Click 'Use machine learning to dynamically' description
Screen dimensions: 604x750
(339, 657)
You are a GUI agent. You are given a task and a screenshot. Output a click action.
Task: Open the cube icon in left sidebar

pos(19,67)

------------

#### TASK REQUIREMENTS
Could you copy out all of the material above, keeping every line and character as it stands?

#### TASK RESULT
Click 'Use machine learning to dynamically' description
Screen dimensions: 604x750
(339, 657)
You are a GUI agent. You are given a task and a screenshot. Output a click action.
Task: Open the cube icon in left sidebar

pos(19,67)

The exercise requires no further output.